El error de la Revolución Libertadora/Fusiladora fue sencillamente haber existido, porque, según uno de sus connotados integrantes manifestó en el cenáculo de sus conmilitones, “a ése lo derrocamos justo cuando estaba haciendo lo que queríamos”. De allí se deriva la construcción de nuestro gran mito colectivo del siglo XX, con el desplazamiento de la política a la mística nostalgiosa y tirando a judeocristiana de la edad dorada y el eterno retorno –perpetuamente diferido y luego deprimentemente consumado– del Líder y las agitaciones de la Resistencia, que en los tiempos mediáticos que corren traduce la dicotomía entre puros y traidores, apocalípticos e integrados, bajo la poco excitante pero muy movida opción de farandulizarse o no, es decir, de asistir o no asistir al circense bailable de Tinelli. Una pequeña digresión: humorísticamente, Jorge Asís le quitó gravedad al asunto diciendo que si en el ’58 hubiera existido un programa de televisión que alcanzara los treinta puntos de rating, Balbín y Frondizi habrían bailado ahí, lo que deja flotando un interrogante. ¿Qué habría hecho, puesto en la misma situación, el inventor de un movimiento que lleva su nombre y que patentó también las relaciones carnales entre farándula y política (no me refiero a Menem)? Yo creo que, por su deseo de asimilarse al Sumo Pontífice, Perón habría solicitado el puesto de jurado.

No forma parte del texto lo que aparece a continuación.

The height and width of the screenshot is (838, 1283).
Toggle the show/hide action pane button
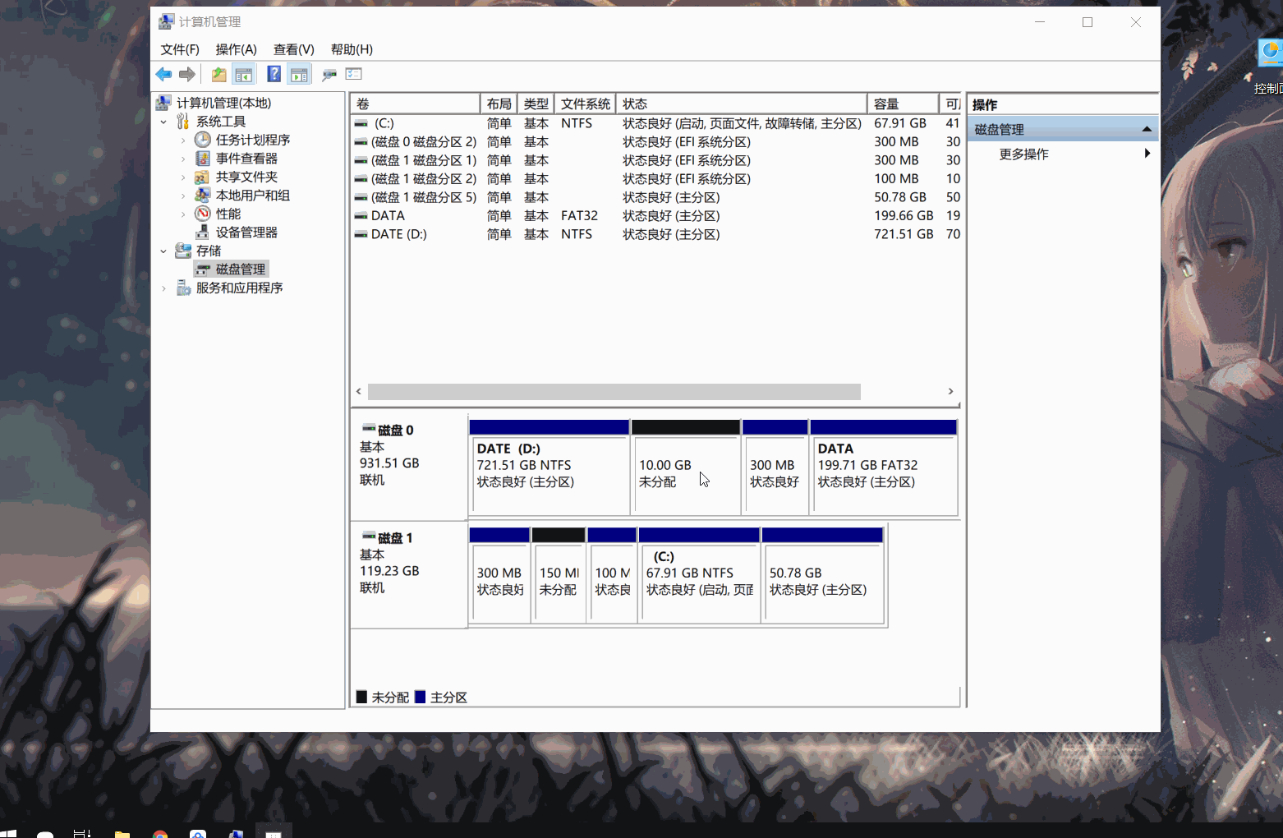pos(299,75)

Quizá entonces, en el fondo, Randazzo sea sólo kirchnerista y no peronista, y entonces se apuró a sostener su figura en el acto de su no-presencia en Bailando por el sueño de la AFA de Tinelli. Pero la campaña desde el lugar de la negatividad le asigna un valor supremo del lugar que se niega desde “la resistencia”, y aunque ésta, como en su caso, se ejerza desde el centro mismo del poder y acusando a otros de serlo verdaderamente. Pero volviendo al tema: hacerse el nudo de la corbata con una sola mano en un programa que ven tres millones de personas quizá sea en estos tiempos más eficaz que jugar a reírse/no reírse de un manco en amable compañía de un colectivo paraoficial que necesita de doscientas o quinientas manos para redactar una carta y que desde el día mismo de su creación se dedica menos a la cruda lucha por el poder que a la melancólica y anticipada reflexión en tiempo pasado sobre la edad dorada del cristinismo. Desde esa plataforma, Randazzo, al bromear sobre Scioli, usurpa el lugar humorístico de su doble o de su sombra, en tanto que Scioli, desde el piso de su amigo del alma, hace lo que sólo él puede hacer: volver rentable la mano que le resta probando que con esfuerzo, sacrificio, confianza, etc., etc., alguien puede superar la adversidad: lo que su gesto postula es que el único argentino que anuda su corbata con sólo cinco dedos bien podría ser elegido para desatar el nudo gordiano de nuestra crisis perpetua.
Otra cosita. A veces, en la luneta de los colectivos, veo tuneada la cara de un señor, José Beraldi, que se propone para presidente de Boca y me pregunto: “¿Será o no será él, el mismo?”. Hace unos días lo llamé a mi amigo Claudio Barragán y le pregunté si se trataba de “nuestro” Beraldi, el compañero de la escuela secundaria. Barragán tampoco se acuerda: en la secundaria nos llamábamos por nuestros apellidos. “Mi” Beraldi me enseñó, imborrablemente, dos virtudes cardinales del cristianismo y la política: la dichosa resignación y la traición. La primera, cuando me confesó que ir a la escuela, charlar de fútbol con los amigos en la esquina y ver a su novia en el baile de los sábados, eran actividades que lo hacían inmensamente feliz. La segunda, cuando, ante una cháchara banal de mi parte, un indigesto y pedante eructo de lecturas anarquistas que postulaban la comunidad de las mujeres, la eliminación del Estado y la propiedad colectiva de los bienes y la supresión del trabajo alienado, etc., etc., respondió con un meditativo silencio que yo creí fruto de mi persuasión y que sólo testimoniaba su aburrimiento, me acompañó hasta la parada –eran los tiempos de sangrienta gloria de la Triple A–, y cuando el colectivo llegó y yo ascendí y estaba a punto de sacar mi boleto, antes de que el chofer cerrara la puerta me despidió con un grito delator: “¡Chau, comunista!”.